▸ Request: Copy the records below word for word, line by line, but omit the pictures.

==========

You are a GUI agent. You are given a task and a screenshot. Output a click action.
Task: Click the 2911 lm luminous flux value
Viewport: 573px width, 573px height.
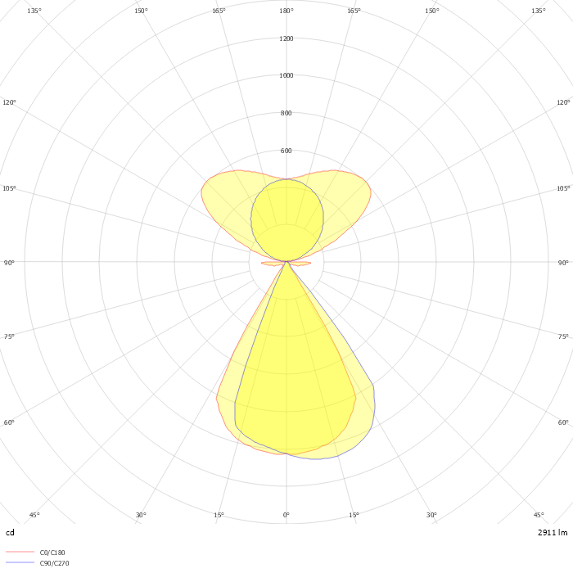[553, 532]
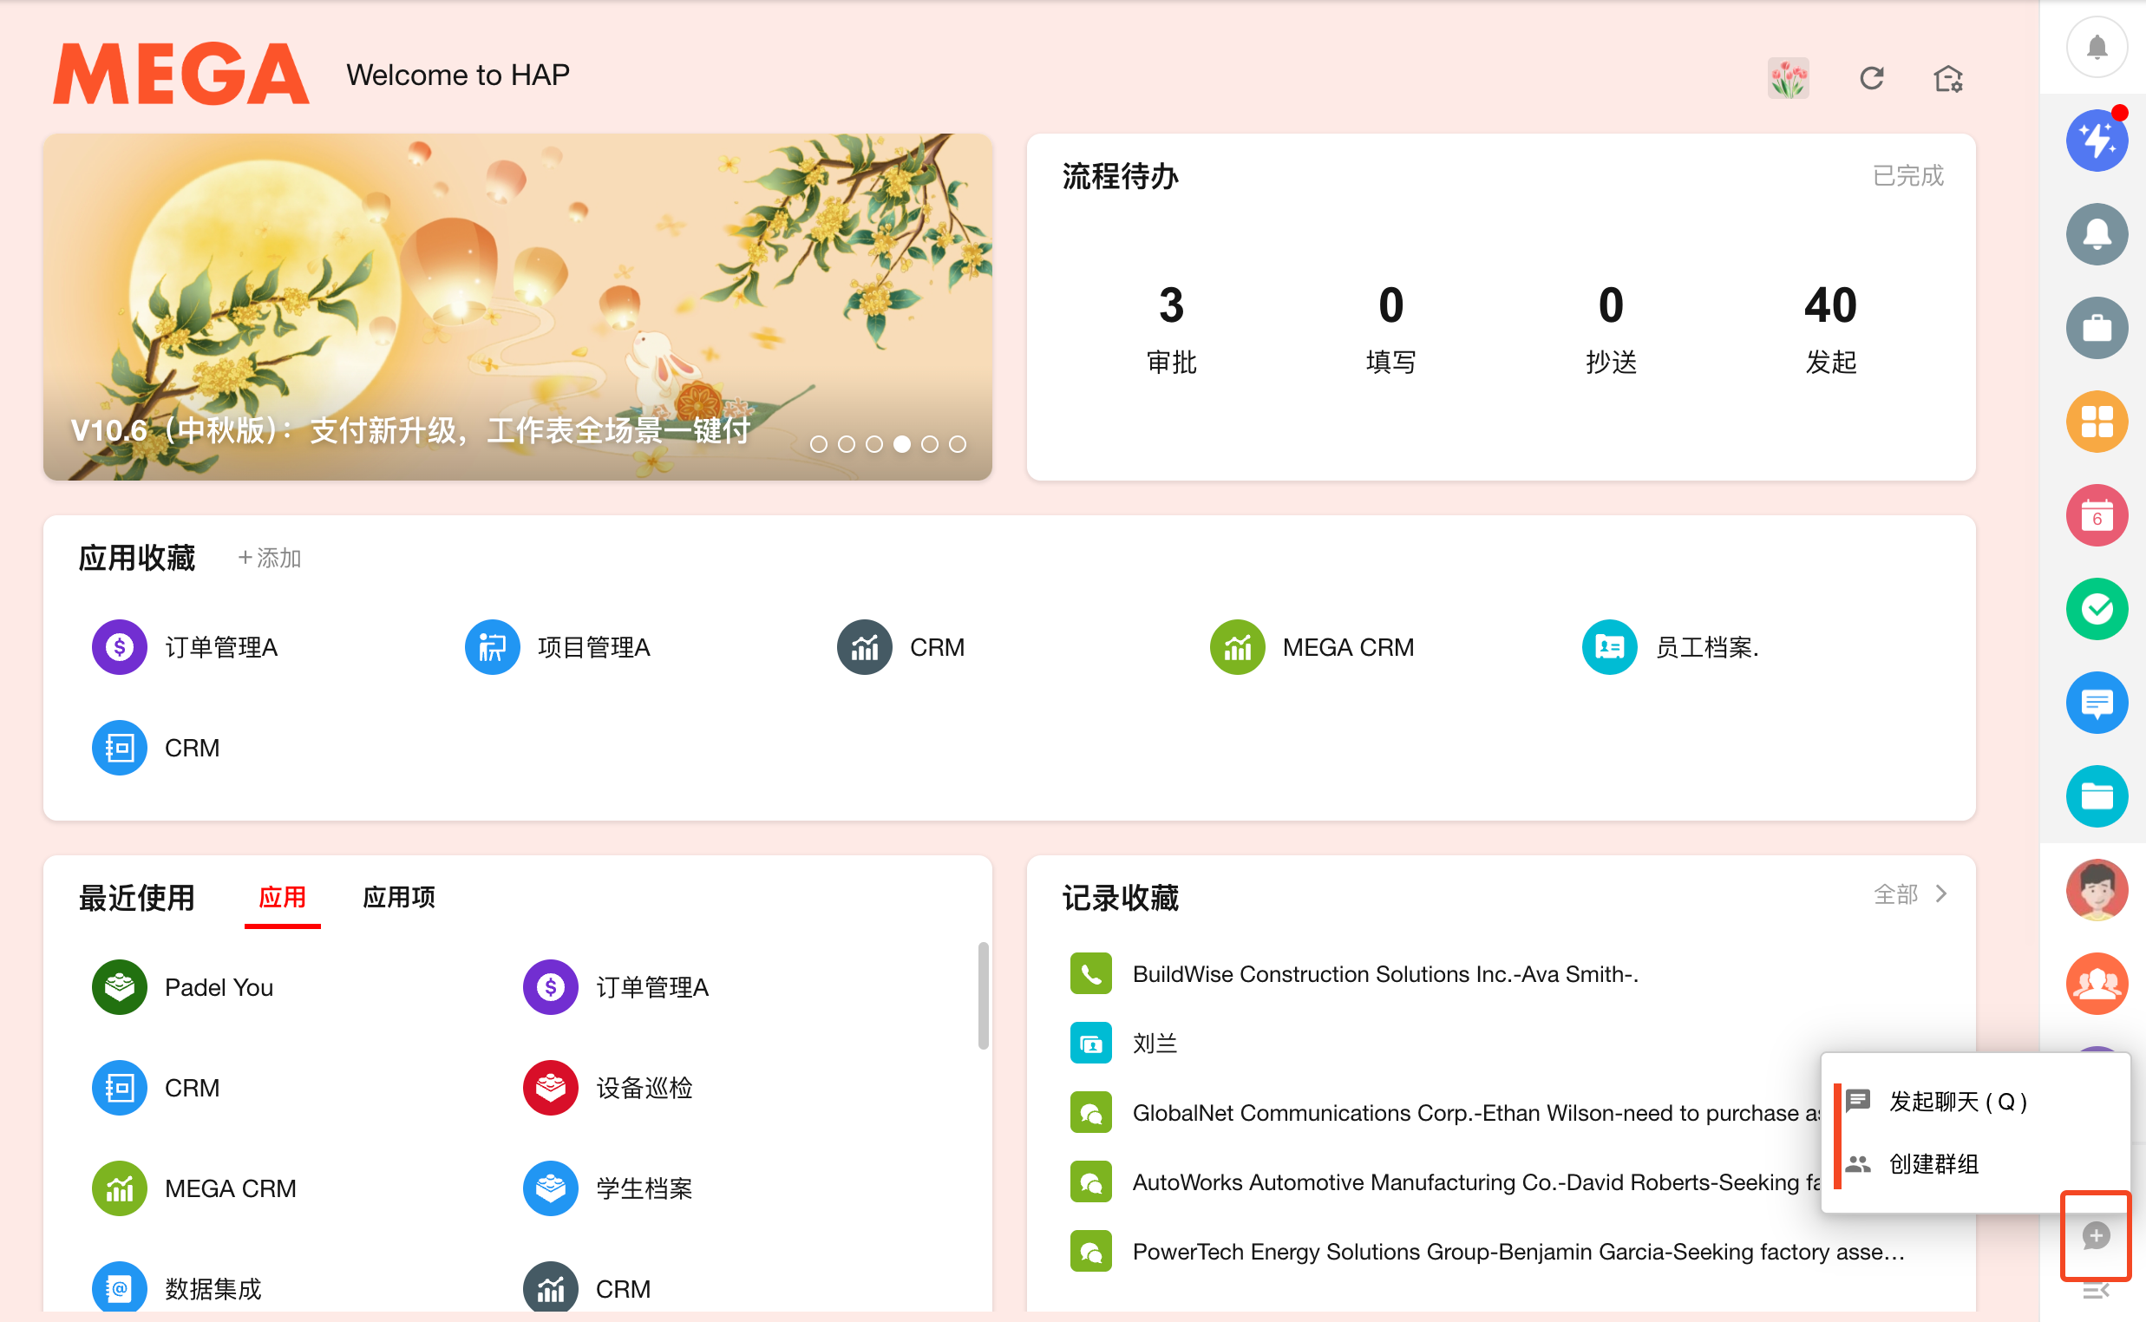Image resolution: width=2146 pixels, height=1322 pixels.
Task: Select the first banner carousel dot
Action: 818,444
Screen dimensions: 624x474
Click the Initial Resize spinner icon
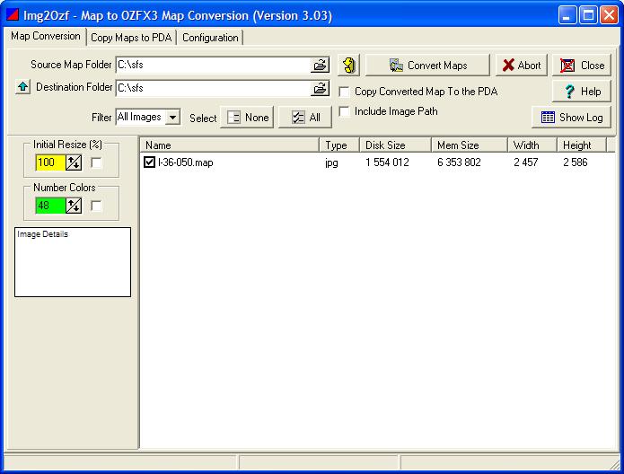click(x=75, y=162)
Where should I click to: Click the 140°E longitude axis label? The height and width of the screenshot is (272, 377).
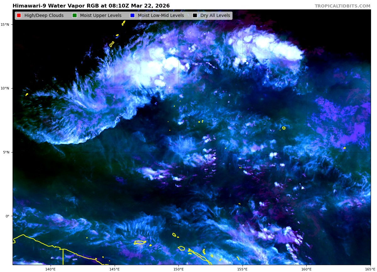click(50, 269)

==========

▸ Result of this task:
You are a GUI agent. You are given a task and a screenshot. Output a click action.
Task: Click the 2911 lm luminous flux value
Viewport: 573px width, 573px height.
[553, 532]
Image resolution: width=2146 pixels, height=1322 pixels.
Task: Select the first banner carousel dot
Action: 818,444
Screen dimensions: 624x474
Click the Initial Resize spinner icon
click(x=75, y=162)
Where should I click to: Click the 140°E longitude axis label? The height and width of the screenshot is (272, 377).
click(50, 269)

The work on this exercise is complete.